EXERCISE: What you return must be an exact copy of the lines in the listing below between the line holding "Task: Click the Remarks text area" and the line holding "Viewport: 764px width, 373px height.", inclusive, and nothing more.

◆ ◆ ◆ ◆ ◆ ◆ ◆

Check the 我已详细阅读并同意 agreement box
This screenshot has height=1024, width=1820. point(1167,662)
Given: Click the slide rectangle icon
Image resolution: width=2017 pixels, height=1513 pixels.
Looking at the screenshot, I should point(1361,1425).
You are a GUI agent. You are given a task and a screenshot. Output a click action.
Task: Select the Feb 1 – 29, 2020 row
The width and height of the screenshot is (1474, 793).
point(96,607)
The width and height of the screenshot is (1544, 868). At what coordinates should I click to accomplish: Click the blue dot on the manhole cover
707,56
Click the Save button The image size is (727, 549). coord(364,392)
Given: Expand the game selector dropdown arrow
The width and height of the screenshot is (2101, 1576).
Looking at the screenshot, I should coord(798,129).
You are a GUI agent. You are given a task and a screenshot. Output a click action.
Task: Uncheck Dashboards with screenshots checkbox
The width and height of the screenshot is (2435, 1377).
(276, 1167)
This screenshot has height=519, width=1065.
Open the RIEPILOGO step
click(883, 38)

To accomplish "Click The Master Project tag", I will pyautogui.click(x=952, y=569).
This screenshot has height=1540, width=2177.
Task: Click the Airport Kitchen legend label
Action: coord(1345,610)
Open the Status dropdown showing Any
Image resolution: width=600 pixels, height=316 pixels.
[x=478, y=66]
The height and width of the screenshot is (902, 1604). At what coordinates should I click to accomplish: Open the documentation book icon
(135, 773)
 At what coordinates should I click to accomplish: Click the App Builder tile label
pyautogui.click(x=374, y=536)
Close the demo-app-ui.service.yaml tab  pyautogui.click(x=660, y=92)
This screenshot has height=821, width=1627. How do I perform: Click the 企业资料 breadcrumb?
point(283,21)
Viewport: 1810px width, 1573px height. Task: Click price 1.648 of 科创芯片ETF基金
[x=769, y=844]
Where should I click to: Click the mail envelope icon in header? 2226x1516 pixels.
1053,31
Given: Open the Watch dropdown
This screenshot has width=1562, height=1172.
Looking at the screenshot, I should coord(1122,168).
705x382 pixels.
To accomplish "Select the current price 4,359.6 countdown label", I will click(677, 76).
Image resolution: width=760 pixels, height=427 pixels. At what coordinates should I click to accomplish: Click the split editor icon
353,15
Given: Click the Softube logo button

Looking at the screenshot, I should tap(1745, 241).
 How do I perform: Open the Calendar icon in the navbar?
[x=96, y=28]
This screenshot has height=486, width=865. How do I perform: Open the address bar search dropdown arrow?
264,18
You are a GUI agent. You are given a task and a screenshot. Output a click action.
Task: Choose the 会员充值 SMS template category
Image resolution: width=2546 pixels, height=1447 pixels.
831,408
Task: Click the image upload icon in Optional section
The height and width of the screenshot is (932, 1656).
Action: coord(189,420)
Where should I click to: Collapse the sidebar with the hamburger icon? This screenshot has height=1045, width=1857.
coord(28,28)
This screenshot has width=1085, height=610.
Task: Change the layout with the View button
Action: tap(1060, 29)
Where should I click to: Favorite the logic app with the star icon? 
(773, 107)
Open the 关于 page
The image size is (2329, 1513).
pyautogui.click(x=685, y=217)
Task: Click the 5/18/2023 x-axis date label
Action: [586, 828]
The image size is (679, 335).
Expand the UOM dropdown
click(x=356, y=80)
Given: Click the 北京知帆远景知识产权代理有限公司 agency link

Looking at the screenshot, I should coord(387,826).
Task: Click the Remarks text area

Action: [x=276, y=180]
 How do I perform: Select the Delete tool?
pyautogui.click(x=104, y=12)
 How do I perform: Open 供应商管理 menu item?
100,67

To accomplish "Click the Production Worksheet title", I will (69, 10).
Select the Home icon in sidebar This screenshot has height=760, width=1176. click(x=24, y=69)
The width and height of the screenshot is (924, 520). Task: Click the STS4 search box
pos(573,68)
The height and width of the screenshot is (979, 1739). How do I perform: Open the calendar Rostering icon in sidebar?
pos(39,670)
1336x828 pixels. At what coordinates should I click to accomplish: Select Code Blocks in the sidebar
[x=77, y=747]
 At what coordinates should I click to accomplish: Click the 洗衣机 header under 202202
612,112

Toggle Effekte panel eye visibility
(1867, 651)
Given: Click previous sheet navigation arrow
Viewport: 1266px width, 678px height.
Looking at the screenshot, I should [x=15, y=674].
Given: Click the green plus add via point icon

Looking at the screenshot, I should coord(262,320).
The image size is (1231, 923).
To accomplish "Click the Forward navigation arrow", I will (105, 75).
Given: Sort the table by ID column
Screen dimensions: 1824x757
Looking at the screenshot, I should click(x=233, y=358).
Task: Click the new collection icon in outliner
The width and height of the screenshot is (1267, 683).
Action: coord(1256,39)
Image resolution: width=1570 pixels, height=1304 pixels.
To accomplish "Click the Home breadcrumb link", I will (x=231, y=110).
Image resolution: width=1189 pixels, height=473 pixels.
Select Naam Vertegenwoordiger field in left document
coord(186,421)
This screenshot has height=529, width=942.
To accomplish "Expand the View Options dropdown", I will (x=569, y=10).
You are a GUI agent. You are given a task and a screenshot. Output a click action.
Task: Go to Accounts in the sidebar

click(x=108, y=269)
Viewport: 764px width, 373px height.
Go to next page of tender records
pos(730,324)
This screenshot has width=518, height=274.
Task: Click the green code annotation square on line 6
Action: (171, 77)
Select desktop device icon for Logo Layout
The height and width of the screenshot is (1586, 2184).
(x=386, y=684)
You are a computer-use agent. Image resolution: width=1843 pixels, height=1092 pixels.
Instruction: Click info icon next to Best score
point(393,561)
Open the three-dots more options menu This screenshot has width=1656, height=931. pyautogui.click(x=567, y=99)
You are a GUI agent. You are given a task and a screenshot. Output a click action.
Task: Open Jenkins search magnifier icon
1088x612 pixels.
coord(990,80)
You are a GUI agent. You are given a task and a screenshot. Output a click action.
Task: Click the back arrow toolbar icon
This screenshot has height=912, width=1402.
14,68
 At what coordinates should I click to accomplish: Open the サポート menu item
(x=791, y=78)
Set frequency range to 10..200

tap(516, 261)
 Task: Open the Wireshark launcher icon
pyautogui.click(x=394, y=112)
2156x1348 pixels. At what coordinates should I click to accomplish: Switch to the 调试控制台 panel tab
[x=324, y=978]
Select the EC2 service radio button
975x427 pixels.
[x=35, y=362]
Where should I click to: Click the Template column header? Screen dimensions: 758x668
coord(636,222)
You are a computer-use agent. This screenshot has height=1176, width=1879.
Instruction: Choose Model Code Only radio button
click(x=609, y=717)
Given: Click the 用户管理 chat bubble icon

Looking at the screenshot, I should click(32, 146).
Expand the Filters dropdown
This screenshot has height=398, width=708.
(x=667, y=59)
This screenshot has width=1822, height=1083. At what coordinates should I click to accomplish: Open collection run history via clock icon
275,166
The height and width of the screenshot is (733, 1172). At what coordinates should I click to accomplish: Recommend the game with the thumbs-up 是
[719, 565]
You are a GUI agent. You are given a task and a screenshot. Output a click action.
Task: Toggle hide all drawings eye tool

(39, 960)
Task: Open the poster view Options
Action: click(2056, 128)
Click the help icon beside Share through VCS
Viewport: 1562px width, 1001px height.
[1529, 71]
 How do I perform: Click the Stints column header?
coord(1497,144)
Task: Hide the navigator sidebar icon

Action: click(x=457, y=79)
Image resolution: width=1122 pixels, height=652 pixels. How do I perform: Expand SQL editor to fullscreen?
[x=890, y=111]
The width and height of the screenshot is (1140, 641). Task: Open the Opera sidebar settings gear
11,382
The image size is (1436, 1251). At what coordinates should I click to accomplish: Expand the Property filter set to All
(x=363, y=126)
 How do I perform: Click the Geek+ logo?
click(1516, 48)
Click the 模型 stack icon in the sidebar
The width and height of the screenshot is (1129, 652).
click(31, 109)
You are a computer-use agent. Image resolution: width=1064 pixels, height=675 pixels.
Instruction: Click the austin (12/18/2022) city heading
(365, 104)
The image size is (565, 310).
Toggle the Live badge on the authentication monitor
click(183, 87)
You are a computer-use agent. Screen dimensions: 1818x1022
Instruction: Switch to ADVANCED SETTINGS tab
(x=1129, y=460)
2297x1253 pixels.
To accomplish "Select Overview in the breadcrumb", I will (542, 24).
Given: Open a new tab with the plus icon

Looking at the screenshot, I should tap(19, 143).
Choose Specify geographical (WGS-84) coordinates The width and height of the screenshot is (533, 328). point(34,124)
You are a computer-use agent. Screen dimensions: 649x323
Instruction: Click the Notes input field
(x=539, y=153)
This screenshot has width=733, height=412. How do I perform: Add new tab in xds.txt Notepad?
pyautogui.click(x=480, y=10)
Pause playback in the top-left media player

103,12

◆ ◆ ◆ ◆ ◆ ◆ ◆

RESULT OF THIS TASK:
Task: Click the Remarks text area

Action: [x=276, y=180]
 How do I perform: Select the Delete tool?
pyautogui.click(x=104, y=12)
 How do I perform: Open 供应商管理 menu item?
100,67

To accomplish "Click the Production Worksheet title", I will (69, 10).
Select the Home icon in sidebar This screenshot has height=760, width=1176. click(x=24, y=69)
The width and height of the screenshot is (924, 520). Task: Click the STS4 search box
pos(573,68)
The height and width of the screenshot is (979, 1739). How do I perform: Open the calendar Rostering icon in sidebar?
pos(39,670)
1336x828 pixels. At what coordinates should I click to accomplish: Select Code Blocks in the sidebar
[x=77, y=747]
 At what coordinates should I click to accomplish: Click the 洗衣机 header under 202202
612,112

Toggle Effekte panel eye visibility
(1867, 651)
Given: Click previous sheet navigation arrow
Viewport: 1266px width, 678px height.
Looking at the screenshot, I should [x=15, y=674].
Given: Click the green plus add via point icon

Looking at the screenshot, I should coord(262,320).
The image size is (1231, 923).
To accomplish "Click the Forward navigation arrow", I will (105, 75).
Given: Sort the table by ID column
Screen dimensions: 1824x757
Looking at the screenshot, I should click(x=233, y=358).
Task: Click the new collection icon in outliner
The width and height of the screenshot is (1267, 683).
Action: coord(1256,39)
Image resolution: width=1570 pixels, height=1304 pixels.
To accomplish "Click the Home breadcrumb link", I will (x=231, y=110).
Image resolution: width=1189 pixels, height=473 pixels.
Select Naam Vertegenwoordiger field in left document
coord(186,421)
This screenshot has height=529, width=942.
To accomplish "Expand the View Options dropdown", I will (x=569, y=10).
You are a GUI agent. You are given a task and a screenshot. Output a click action.
Task: Go to Accounts in the sidebar

click(x=108, y=269)
Viewport: 764px width, 373px height.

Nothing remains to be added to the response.